The imagery also has cinematic precedents Garland wasn’t consciously referencing. The 1989 horror satire Society climaxes with “the shunting,” a surrealistic orgy where the yuppie elite of Beverly Hills contort and congeal themselves into a sticky jumble of communal tissue in a manner not unlike the reborn men in Garland’s film. The creature’s long body expands and contracts, like the Kaonashi, a.k.a. No-Face, in Hayao Miyazaki’s Spirited Away after it gorges itself on bathhouse snacks. And Takashi Miike’s surreal 2003 yakuza film Gozu features a gory scene in which a woman gives birth to a full-grown adult man that’s used to similarly shocking, if less metaphorical, ends.

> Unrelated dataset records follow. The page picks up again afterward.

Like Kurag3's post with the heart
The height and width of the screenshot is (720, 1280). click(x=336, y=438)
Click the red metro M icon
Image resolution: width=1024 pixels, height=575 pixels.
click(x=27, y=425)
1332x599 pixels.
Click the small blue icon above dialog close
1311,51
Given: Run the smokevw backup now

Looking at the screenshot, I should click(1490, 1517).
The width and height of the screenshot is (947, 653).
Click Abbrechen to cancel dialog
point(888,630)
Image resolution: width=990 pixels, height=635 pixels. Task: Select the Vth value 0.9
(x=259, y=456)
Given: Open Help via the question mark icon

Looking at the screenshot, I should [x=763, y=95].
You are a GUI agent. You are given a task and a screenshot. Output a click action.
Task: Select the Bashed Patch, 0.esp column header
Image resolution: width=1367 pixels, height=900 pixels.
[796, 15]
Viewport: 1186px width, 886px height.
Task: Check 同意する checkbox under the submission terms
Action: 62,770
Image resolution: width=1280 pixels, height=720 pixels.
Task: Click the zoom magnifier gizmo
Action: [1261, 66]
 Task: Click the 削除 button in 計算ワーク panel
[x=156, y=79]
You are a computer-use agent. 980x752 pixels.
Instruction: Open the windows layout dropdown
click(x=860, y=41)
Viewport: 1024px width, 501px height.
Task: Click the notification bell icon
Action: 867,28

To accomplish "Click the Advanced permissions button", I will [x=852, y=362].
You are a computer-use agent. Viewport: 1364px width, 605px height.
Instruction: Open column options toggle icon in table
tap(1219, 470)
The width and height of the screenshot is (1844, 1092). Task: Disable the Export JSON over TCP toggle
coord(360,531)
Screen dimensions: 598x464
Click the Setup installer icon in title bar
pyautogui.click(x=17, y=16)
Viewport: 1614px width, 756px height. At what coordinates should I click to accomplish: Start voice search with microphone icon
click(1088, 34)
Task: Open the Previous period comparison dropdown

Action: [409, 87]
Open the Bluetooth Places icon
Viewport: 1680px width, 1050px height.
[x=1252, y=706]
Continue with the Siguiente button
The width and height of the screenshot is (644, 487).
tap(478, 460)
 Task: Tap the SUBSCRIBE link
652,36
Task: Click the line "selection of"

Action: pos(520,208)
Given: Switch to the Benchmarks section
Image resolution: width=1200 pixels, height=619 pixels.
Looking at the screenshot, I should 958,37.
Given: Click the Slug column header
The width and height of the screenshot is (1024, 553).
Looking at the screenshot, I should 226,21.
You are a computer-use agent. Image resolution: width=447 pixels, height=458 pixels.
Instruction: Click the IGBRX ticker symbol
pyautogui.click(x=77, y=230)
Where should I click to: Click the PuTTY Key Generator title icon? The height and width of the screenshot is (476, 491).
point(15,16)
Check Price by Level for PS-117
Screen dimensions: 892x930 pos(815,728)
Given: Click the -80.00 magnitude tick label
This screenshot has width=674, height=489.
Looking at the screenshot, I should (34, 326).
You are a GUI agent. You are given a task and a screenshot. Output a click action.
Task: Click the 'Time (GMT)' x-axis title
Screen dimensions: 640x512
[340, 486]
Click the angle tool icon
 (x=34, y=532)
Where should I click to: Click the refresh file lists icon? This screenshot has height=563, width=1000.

Speaking of — what is the metaphor here? It seems like there should be one, given the amount of striking imagery throughout the film. The Green Man himself represents rebirth; he is a pre-Christian symbol adopted by modern neo-pagans as a leafy manifestation of seasonal fertility and the arrival of spring. Garland twists this usually benevolent figure into something more sinister and predatory: Leaves sprout out of Kinnear’s forehead accompanied by blood, and rage. He becomes a reminder of the death that is necessary to feed new life.

The Green Man is accompanied by Sheela-na-gig, another symbol of uncertain origin that’s often carved as decoration into the stone walls of English churches. (In Men, she first appears opposite the Green Man on a baptismal font.) As Garland notes, “it’s interesting that those carvings survived so well,” given that Sheela-na-gig is depicted as a naked woman holding open her vulva to show her vaginal opening to the world. Garland finds it miraculous that these images were not destroyed during, say, the prudish Victorian era, adding that “it’s almost as if unconsciously people were thinking it’s wrong to cover that [image]. That it’s saying something true.”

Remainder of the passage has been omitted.